Sunday's earthquake struck the medieval walled town of Norcia as nuns, monks and priests were heading to morning services, giving them just enough time to flee as the walls around them plunged to the earth.
The quake hit the same central regions that have been rocked by repeated tremors over the past two months. Although it was bigger than an August 24 earthquake that killed almost 300 people no-one died on Sunday, but there was huge damage.
Weakened by repeated powerful jolts in recent weeks, many of Norcia's churches, monasteries and chapels were wrecked.
"We thought it was the end of everything," said 74-year-old Sister Maria Raffaella Buoso, sitting on a bench outside the walls of Norcia after being evacuated from the Monastery of the Poor Clares of Santa Maria della Pace.
The nuns of the Poor Clares are normally cloistered and only leave the monastery in an emergency. Firemen had to break the doors down to get them out.
The six nuns have been ordered to leave for now, although they are confident that their church, which was built at the beginning of the 16th century, did not suffer extensive damage.
Other places were less fortunate, including the historic Basilica of St Benedict, which stood on the main square of Norcia and was supposedly built over the birthplace of Benedict, the patron saint of Europe, and his sister St. Scolastica.
Badly damaged in multiple quakes on August 24 and October 26, the monastery complex, including the 13th century Basilica, finally collapsed in a pile of rubble on Sunday, leaving just the gothic facade standing.
The 13 monks had been forced to abandon their monastery and their small commercial brewery following the previous tremors. However, they had hoped for a swift return, with the Italian emergency services releasing video earlier this week showing roof repairs being carried out on the imposing Basilica.
Although Norcia is intimately linked with Saint Benedict, the monks only came back to the town in 2000, some 190 years after the community was suppressed by the French Emperor Napoleon Bonaparte when he took control of swathes of Italy.
"(We have) started to accept once more that our life is not our own and God has altered our path once again," one of the monks, father Benedict, wrote mid-week after the Oct. 26 quake.
With dust still blowing in the air on Sunday morning following Italy's strongest quake since 1980, monks and residents sank to their knees in front of the eviscerated Basilica in silent prayer.
While many of Norcia's sturdy houses have been earthquake-protected and largely survived this year's wave of tremors, the town's bigger religious structures were found to be less stable.
"Our churches have suffered terrible injuries," said mayor Nicola Alemanno, describing the old stone buildings as though they were living beings.
A short distance from the town square, the Cattedrale di Santa Maria Argentea lay in ruins, its roof caved in, while the nearby Convent of Sant'Antonio was also badly scarred.
"Everything is broken.

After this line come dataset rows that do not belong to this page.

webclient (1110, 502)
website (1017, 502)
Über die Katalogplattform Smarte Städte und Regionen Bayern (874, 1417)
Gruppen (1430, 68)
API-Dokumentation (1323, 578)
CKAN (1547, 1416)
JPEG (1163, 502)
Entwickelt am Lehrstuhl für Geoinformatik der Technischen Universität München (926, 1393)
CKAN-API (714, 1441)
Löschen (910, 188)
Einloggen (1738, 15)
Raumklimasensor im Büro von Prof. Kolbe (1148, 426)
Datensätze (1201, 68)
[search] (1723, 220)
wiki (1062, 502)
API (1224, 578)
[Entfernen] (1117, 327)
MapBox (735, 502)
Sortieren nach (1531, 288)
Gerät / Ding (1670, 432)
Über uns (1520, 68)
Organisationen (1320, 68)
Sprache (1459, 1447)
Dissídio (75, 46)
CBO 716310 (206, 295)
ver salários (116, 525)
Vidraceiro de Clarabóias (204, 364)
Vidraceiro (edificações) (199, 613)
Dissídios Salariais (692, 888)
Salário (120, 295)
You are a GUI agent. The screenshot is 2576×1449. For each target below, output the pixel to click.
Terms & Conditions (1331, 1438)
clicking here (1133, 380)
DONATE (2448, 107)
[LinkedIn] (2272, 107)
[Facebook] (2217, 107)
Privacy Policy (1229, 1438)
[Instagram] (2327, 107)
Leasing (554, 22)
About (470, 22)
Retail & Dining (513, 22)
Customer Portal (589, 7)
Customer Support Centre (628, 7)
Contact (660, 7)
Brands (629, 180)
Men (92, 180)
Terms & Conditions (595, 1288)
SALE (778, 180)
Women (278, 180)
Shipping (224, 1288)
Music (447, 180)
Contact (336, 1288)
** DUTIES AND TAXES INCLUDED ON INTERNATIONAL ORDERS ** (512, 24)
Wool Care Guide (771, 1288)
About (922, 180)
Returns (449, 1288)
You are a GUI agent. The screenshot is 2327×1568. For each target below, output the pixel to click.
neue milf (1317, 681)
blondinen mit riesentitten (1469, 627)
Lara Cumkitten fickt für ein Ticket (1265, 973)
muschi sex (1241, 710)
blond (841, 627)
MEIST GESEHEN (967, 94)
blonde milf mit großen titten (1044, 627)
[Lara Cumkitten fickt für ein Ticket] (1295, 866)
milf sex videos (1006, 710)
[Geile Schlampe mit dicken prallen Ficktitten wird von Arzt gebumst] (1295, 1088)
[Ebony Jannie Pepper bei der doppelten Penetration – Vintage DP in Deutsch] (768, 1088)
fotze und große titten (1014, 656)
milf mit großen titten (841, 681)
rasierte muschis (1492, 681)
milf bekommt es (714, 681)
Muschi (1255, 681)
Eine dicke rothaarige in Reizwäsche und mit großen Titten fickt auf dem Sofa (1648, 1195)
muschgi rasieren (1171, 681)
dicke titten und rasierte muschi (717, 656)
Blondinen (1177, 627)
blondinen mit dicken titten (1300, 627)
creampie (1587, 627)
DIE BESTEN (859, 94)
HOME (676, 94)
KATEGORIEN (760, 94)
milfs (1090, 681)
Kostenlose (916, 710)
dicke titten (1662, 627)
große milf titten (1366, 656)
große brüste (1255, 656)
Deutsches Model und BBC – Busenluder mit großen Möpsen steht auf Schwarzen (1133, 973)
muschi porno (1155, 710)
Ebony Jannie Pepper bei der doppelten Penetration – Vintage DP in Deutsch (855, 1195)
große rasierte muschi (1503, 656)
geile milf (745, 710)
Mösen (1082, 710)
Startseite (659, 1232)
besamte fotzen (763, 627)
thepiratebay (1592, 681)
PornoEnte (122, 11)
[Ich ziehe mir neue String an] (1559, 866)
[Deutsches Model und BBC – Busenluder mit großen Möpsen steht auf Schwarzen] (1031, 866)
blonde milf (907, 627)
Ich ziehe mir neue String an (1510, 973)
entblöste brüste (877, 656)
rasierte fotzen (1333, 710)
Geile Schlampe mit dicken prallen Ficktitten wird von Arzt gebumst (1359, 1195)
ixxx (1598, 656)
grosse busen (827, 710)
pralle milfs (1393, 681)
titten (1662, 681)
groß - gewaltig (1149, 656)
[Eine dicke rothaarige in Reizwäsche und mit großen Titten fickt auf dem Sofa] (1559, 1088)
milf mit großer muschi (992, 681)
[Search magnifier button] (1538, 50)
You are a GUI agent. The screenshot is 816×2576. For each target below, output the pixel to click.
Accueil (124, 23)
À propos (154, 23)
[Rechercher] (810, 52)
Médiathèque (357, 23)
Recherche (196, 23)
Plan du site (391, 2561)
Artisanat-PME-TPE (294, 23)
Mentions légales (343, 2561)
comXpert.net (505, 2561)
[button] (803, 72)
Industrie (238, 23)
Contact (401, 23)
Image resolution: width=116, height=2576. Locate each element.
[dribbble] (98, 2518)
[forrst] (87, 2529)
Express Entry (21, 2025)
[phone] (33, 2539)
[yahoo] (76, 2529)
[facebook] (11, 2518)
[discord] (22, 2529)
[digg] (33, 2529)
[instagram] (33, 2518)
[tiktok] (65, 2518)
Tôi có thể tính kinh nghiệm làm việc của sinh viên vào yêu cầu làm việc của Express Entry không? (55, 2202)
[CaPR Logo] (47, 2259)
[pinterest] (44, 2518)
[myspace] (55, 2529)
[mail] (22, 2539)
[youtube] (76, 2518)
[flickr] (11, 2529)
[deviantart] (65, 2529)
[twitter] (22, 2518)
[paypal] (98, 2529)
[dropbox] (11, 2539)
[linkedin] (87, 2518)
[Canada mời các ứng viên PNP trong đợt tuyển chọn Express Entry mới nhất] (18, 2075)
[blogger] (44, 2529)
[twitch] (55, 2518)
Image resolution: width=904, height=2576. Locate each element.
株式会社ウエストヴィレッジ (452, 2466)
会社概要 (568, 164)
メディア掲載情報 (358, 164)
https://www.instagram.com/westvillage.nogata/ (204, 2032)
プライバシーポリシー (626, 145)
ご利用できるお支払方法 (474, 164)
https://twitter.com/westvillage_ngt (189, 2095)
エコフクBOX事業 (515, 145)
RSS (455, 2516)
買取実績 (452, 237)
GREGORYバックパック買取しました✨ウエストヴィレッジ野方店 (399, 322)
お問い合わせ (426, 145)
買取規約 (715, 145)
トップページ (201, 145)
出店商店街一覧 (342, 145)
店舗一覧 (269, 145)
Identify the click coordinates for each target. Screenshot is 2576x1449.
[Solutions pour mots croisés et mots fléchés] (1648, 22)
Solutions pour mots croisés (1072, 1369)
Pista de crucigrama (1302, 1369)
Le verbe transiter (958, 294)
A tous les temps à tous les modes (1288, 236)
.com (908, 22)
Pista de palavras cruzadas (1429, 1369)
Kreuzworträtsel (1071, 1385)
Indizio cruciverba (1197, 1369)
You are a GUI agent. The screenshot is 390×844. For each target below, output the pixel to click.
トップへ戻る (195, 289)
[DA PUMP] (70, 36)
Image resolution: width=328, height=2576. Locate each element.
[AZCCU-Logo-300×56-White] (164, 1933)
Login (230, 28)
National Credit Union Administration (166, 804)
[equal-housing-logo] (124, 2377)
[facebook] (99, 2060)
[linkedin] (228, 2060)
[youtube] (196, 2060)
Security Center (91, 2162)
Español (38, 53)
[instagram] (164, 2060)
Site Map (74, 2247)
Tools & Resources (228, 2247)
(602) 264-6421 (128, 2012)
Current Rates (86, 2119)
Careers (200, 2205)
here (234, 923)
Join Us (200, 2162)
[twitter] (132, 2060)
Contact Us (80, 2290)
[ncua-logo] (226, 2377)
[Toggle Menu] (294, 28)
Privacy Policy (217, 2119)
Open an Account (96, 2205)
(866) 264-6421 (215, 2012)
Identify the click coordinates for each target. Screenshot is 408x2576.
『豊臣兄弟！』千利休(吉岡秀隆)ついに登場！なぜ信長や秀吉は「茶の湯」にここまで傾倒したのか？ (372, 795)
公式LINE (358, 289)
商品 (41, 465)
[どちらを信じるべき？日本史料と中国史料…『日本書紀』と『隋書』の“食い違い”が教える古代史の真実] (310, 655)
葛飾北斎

All the rooms, the belltower has fallen down, the church itself," said an elderly nun, leaning on her cane as she was interviewed by la Repubblica TV.
Local authorities have ordered residents out of the town centre, forcing the nuns and monks to seek shelter elsewhere, including the six sisters from the Monastery of the Poor Clares, who were dismayed to hear that they would have to stay with Benedictine nuns in nearby Trevi.
"They live differently in other cloisters. They don't get up to pray at night," said Sister Maria Chiara Vittorie, 73.
"It makes me sad to leave because this is our cloister, our life is here."